Designing MCP tool definitions agents can actually use

An independent guide to designing MCP tool definitions an agent can actually use. Naming, descriptions, typed schemas, scoping the surface, and mapping each tool to a real endpoint.

A tool-definition card showing a tool name, a one-line description, and a typed input schema, with an arrow mapping it to a single API endpoint, blue accents.

An agent reads your tool definitions the way a new engineer reads an unfamiliar API for the first time, except it has no Slack channel to ask in and no teammate to copy a working call from. It has the tool name, the description, and the input schema, and from those three things alone it has to decide whether your tool is the right one for the job and how to call it correctly on the first try. When those three things are clear, the agent picks the right tool and fills the arguments correctly. When they are vague, the agent guesses, and a guessing agent calls the wrong tool, invents parameters, or gives up and tells the user it cannot help. The difference is almost entirely in how you wrote the definition.

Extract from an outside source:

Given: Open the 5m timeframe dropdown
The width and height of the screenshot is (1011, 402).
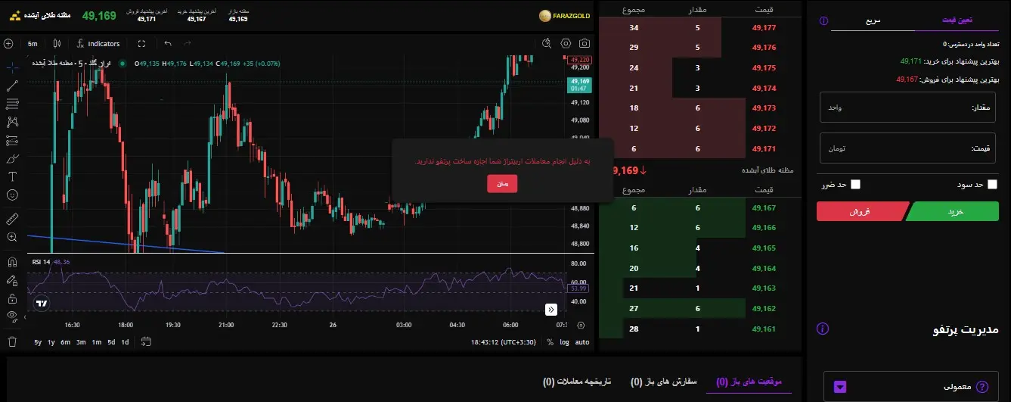Looking at the screenshot, I should (x=33, y=44).
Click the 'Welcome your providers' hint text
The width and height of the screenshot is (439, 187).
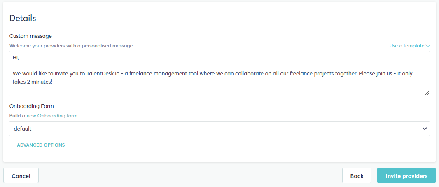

This is an independent guide to designing tool definitions for a Model Context Protocol server that an agent can actually use. It is written from the side of the team building the server, the producer, because that is where the choices that make an agent reliable or unreliable get made. The Model Context Protocol is an open standard, and the details evolve, so treat the specifics here as the shape of the work rather than a fixed spec; confirm the current details in the Model Context Protocol specification. What does not change is the craft: name tools so an agent can tell them apart, describe them so it knows when to reach for each, type the inputs so it cannot send garbage, scope the surface so the choice stays small, and map each tool to a real action so the call does what it says. That craft is what this guide covers.

It pairs with our explainer on what MCP is, our guide to MCP for SaaS, and our walkthrough of how to build your first MCP server, so you can place the tool-definition work inside the wider job of exposing your product to agents.

The 60-second version

  • The definition is the entire interface. An agent sees the tool name, the description, and the input schema, and nothing else. Those three things have to carry the whole meaning.
  • Name tools for the job, not the endpoint. A name like create_invoice tells an agent what it does; a name like post_v2_billing tells it nothing it can reason about.
  • Write the description for a reader who has never seen your product. Say what the tool does, when to use it, and when not to, in plain language, because that is how the agent decides which tool to pick.
  • Type every input with a real schema. A typed schema with required fields, enums, and formats stops the agent from sending arguments your endpoint will reject.
  • Scope the surface to the jobs that matter. Twenty overlapping tools confuse an agent more than five sharp ones. Expose the actions worth exposing and leave the rest out.
  • Map each tool to one clear action. A tool that does exactly one thing is one an agent can choose with confidence; a tool that does five things hidden behind a mode flag is one it gets wrong.
  • Return results an agent can read. The output is part of the interface too, so return structured, predictable results the agent can act on, not a wall of raw text.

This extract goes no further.